In deze zaak heeft de Centrale Raad van Beroep op 12 november 2024 uitspraak gedaan in hoger beroep tegen een eerdere uitspraak van de rechtbank Amsterdam. De appellant, die een Tozo-uitkering ontving, had diverse inkomsten uit uitzendwerk, leenovereenkomsten en gokactiviteiten niet gemeld, waardoor hij de inlichtingenverplichting uit artikel 17 van de Participatiewet (PW) heeft geschonden. Het college van burgemeester en wethouders van Amsterdam heeft op basis van deze niet-gemelde inkomsten besloten tot herziening, intrekking en terugvordering van de Tozo-bijstand. De rechtbank had het beroep van de appellant tegen dit besluit ongegrond verklaard, waarna de appellant in hoger beroep ging.
De Centrale Raad bevestigde de uitspraak van de rechtbank en oordeelde dat de beroepsgrond van de appellant, dat een Tozo-uitkering anders is dan een uitkering op grond van de PW, niet slaagde. De Raad benadrukte dat artikel 78f van de PW de basis vormt voor de Tozo en dat de bepalingen van de PW van toepassing zijn, tenzij expliciet anders is bepaald in de Tozo.
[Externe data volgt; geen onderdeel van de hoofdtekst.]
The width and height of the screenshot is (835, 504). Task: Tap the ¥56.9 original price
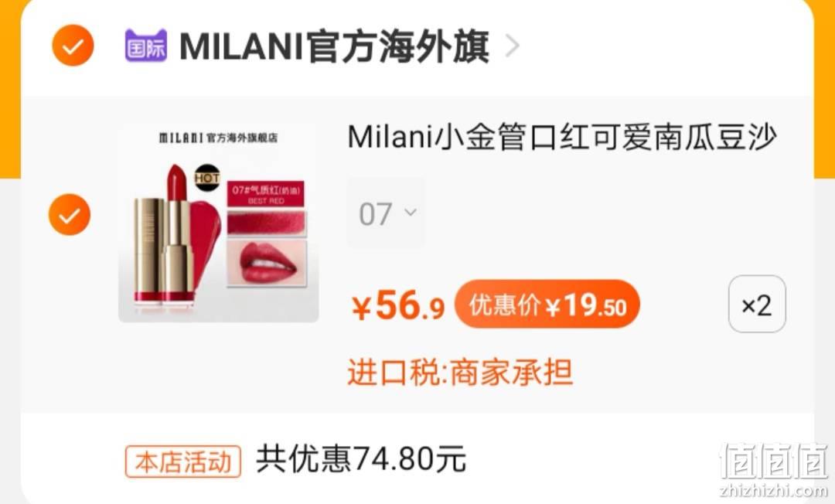[x=398, y=307]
De Raad stelde vast dat de appellant redelijkerwijs had moeten begrijpen dat zijn inkomsten van belang waren voor zijn recht op Tozo-bijstand en dat hij hierover navraag had kunnen doen.
De Raad verwierp ook de stelling van de appellant dat hij te goeder trouw had gehandeld en dat het onbillijk was om geconfronteerd te worden met de vorderingen. De inlichtingenverplichting is een geobjectiveerde verplichting, waarbij verwijtbaarheid geen rol speelt. De Raad concludeerde dat het hoger beroep niet slaagde, wat betekende dat de appellant geen vergoeding voor proceskosten en griffierecht ontving. De terugvordering van de ten onrechte of tot een te hoog bedrag gemaakte kosten van bijstand, tot een totaalbedrag van € 12.445,78, bleef in stand.